**SOURCE TEXT**
%%

This development propels Herc Holdings toward completing the transaction, which is anticipated by early June 2025. The acquisition’s closure hinges on the tender of a majority of H&E’s shares and customary closing conditions.
Herc Holdings, established in 1965, operates through Herc Rentals Inc. and boasts a network of 453 locations in North America. With a workforce of approximately 7,600 and revenues of $3.625 billion, generating an EBITDA of $857 million, the company provides a comprehensive range of rental equipment and services, including aerial, earthmoving, and material handling equipment, as well as power generation and climate control solutions. According to InvestingPro, the company maintains a healthy financial position with a current ratio of 1.5, indicating strong liquidity management.
The proposed acquisition of H&E is expected to bring together two industry players, potentially creating a more formidable presence in the equipment rental market. However, the company’s statements about the anticipated benefits of the merger and future valuation opportunities remain forward-looking and are subject to various risks and uncertainties that could affect the actual outcomes.
Investors are advised to consider these factors, as detailed in the companies’ filings with the SEC, and recognize that the forward-looking statements are not guarantees of future performance. The completion of the acquisition is still subject to the satisfaction of certain conditions, including the tender of H&E shares.

%%

**DESCRIPTION OF THE TASK**
According to the passage about the Herc Holdings acquisition, how many locations does Herc Holdings have in North America? Answer using only the information in the passage about the Herc Holdings acquisition.

**RECORD EXCERPTS**
%%

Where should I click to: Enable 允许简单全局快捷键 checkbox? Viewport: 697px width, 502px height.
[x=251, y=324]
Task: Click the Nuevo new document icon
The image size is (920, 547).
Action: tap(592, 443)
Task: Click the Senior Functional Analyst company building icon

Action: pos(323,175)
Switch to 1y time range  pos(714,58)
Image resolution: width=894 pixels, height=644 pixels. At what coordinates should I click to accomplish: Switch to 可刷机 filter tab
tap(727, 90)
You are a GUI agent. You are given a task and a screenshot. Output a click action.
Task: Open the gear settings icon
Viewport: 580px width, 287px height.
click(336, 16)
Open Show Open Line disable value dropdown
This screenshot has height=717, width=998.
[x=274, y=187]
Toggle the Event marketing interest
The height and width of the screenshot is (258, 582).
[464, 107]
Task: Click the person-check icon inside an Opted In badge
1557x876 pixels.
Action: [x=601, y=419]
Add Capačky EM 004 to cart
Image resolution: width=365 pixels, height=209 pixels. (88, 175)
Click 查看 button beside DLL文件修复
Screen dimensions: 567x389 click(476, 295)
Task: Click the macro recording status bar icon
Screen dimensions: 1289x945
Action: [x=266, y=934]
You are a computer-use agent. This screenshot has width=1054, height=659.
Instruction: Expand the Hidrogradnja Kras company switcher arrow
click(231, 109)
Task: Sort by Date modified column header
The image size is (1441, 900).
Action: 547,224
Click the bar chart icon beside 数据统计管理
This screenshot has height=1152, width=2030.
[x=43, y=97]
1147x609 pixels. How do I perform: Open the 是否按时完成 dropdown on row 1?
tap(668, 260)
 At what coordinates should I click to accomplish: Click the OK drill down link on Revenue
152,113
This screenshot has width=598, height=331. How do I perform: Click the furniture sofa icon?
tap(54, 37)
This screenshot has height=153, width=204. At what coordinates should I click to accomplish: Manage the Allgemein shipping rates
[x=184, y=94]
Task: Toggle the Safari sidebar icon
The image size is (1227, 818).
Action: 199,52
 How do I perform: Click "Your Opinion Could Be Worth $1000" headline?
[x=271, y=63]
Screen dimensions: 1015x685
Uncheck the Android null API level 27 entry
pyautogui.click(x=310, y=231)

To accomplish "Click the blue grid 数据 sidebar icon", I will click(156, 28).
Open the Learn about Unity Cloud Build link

%%

**OUTPUT OF THE EXERCISE**
453 locations